Metin Alıntısı =>
------------------------------------------------------------------------

Vahap COŞKUN
Demokratik iktidar, rızaya bağlıdır; bir siyasi partinin iktidardaki varlığını muhafaza etmesi, daimi olarak halkın rızasını almasına bağıdır. Rıza üretmek ise kolay değildir; toplum farklılıklardan oluşur. İnsanların öncelikleri birbirinden ayrıdır; kimi etnik/dini/mezhebi kimliğini, kimi ideolojik duruşunu, kimi iktisadi kaygılarını öne koyar.
İktidara düşen; farklı taleplere duyarlı olması, beklentileri doğru tespit etmesi, mümkün mertebe bu taleplere ve beklentilere denk düşen cevaplar verebilmesidir. İktidar sağlam bir öyküye ve halkla iç içe güçlü bir teşkilata sahip olmalıdır. Yoğun bir çaba sarf etmeli ve sorunları çözebileceği hususunda topluma güven vermelidir. Ömrünü ancak bu şekilde uzatabilir.
AK Parti’nin, çok partili siyasi hayata geçildiği 1946’dan bu yana Cumhuriyet tarihinin en uzun ömürlü iktidarı olmasının temel nedeni, rıza üretme potansiyelinin diğer partilerden çok daha yüksek olmasıydı.

------------------------------------------------------------------------

Veri Listesi =>

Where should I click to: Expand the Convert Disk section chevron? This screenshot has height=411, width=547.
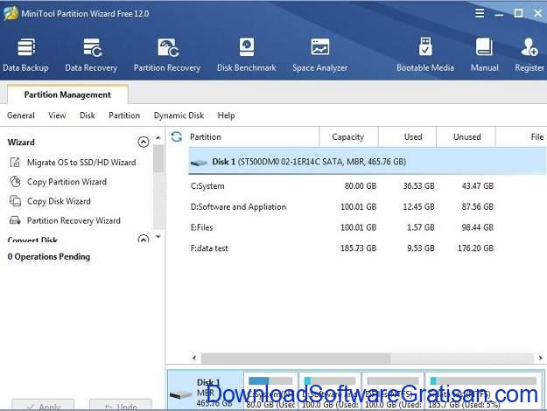click(x=144, y=239)
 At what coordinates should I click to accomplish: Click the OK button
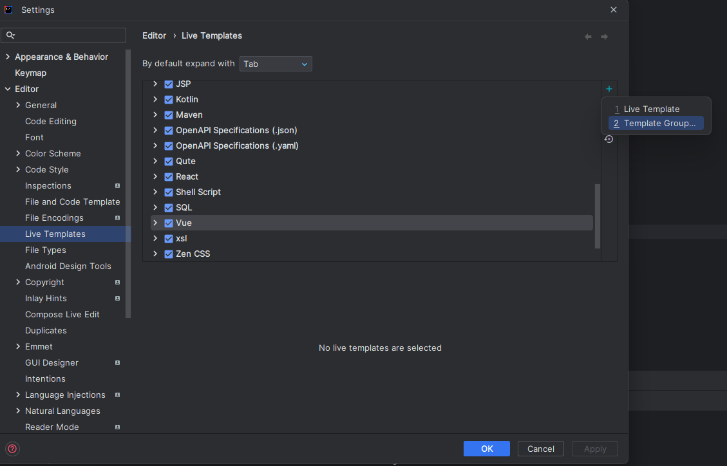click(486, 449)
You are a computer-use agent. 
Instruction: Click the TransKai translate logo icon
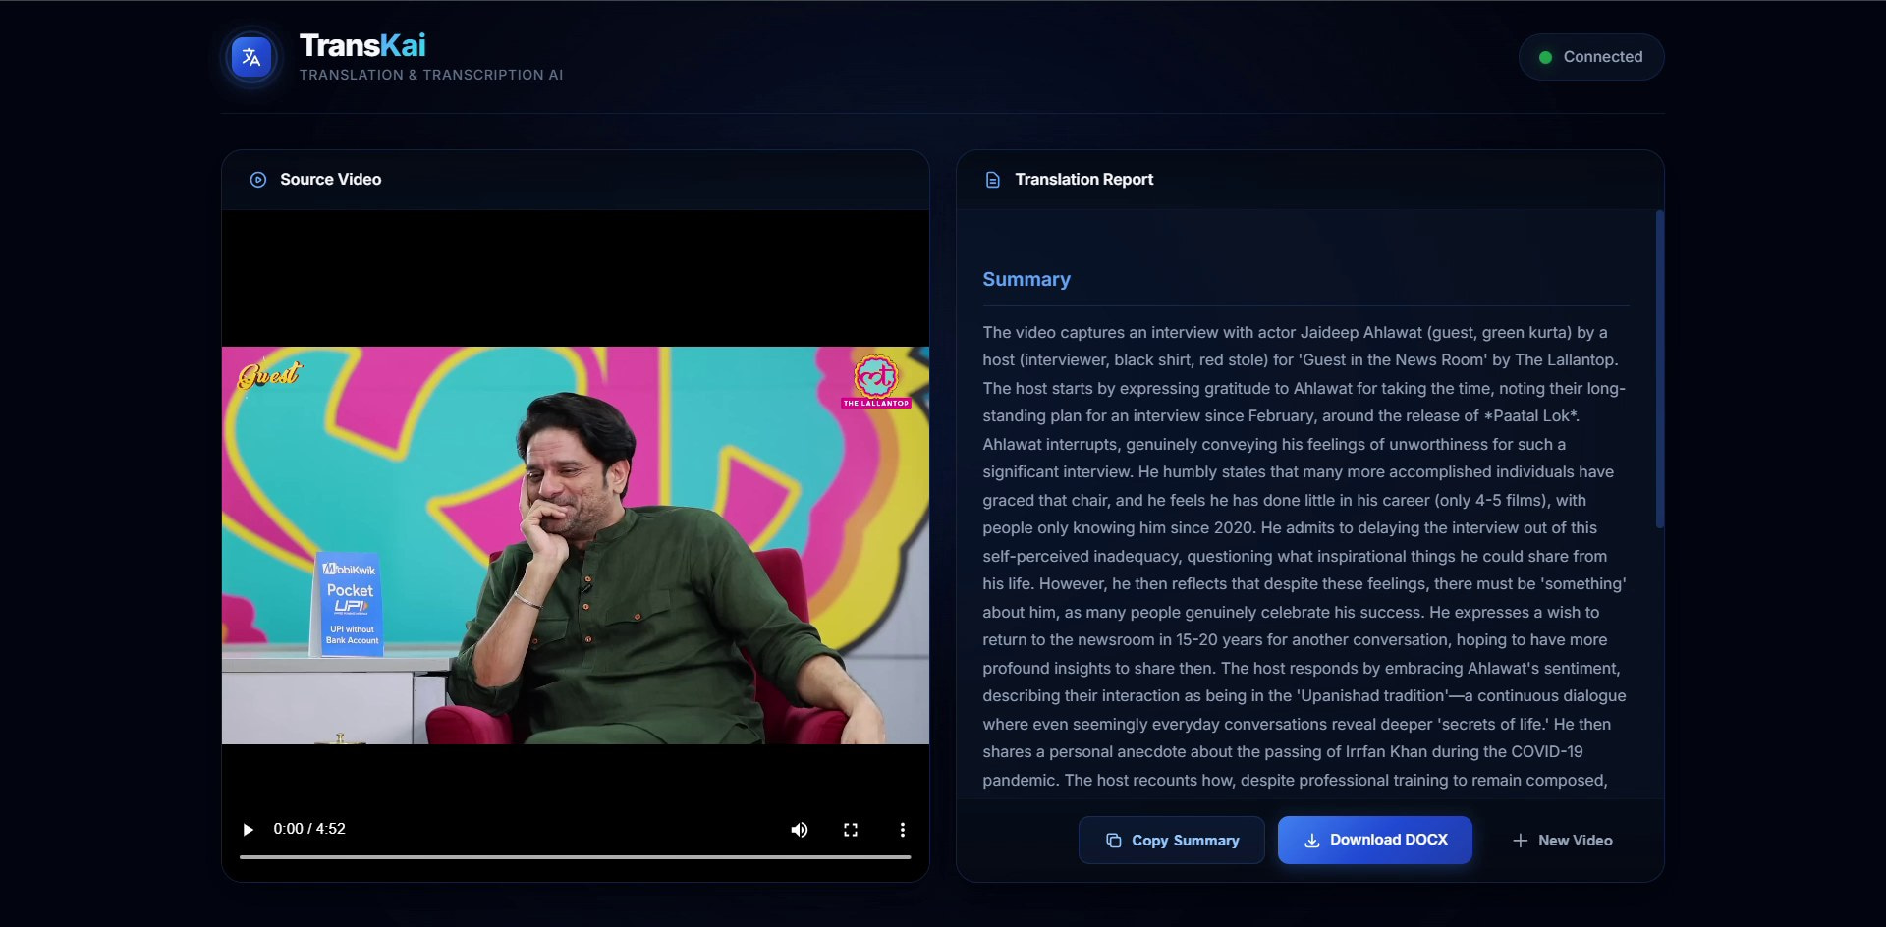[x=250, y=57]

------------------------------------------------------------------------

Yapılacak İşler =>
[a] Rıza üzerine yazıya göre aşağıdaki soruları cevaplayın.
(i) Bir siyasi partinin iktidardaki varlığını muhafaza etmesi neye bağlıdır?
(ii) İktidar hangi iki şeye sahip olmalıdır?
(iii) Çok partili siyasi hayata hangi yılda geçilmiştir?
[b] Rıza üzerine yazıyı son cümlesinden sonra devam ettirin.

Cevap Listesi =>
[a]
(i) Daimi olarak halkın rızasını almasına bağlıdır.
(ii) Sağlam bir öyküye ve halkla iç içe güçlü bir teşkilata sahip olmalıdır.
(iii) 1946'da geçilmiştir.

[b]
Bilhassa iktidarının ilk dönemlerinde farklı kimliklerin istemlerini karşılayan bir siyasi çerçeve oluşturabilmesi ve insanların gündelik hayatlarına müspet manada dokunabilmesi, bu partinin tabanını genişletti ve kitlesini büyüttü. Muhalefetin daha kapsayıcı ve ikna edici bir politik program üretememesi de AK Parti’yi rakipsiz kıldı. Böylece Erdoğan ve partisi, genel ve yerelde yapılan her seçimi kazanmasını bildi.
İktidar yozlaşır
Ancak son dönemlerde yapılan araştırmalar, AK Parti’nin rıza üretme yeteneğinin körelmeye başladığına işaret ediyor. 19. yüzyılda yaşayan liberal filozof Lord Acton’dan beri iktidarların yozlaşmaya meyilli olduğunu ve mutlak iktidarların ise mutlaka yozlaştıklarını biliyoruz.
AK Parti’nin 20 yıla varan bir iktidarı var. Bilhassa son 4-5 yılda iktidarının mutlak bir nitelik kazandığı da açık. Yani hem uzun süreli hem de mutlak bir iktidardan söz ediyoruz.
Uzun süreli ve mutlak bir iktidar yozlaşır; özgürlüğü gasp eder, yolsuzluklara bulaşır, tahakkümü artırır ve insan haklarını daha fazla çiğner. Mutlaklık dozu arttıkça iktidar toplumla arasındaki bağları kaybeder, sıkı bağlar gevşer. Bir vakitler hararetle savunduğu iddialarından vazgeçer. Muhalefeteyken eleştirdiklerinin benzerlerini yapar. Maddi ve manevi alandaki bu yıpranma, kaçınılmaz olarak kitle desteğini de aşındırır.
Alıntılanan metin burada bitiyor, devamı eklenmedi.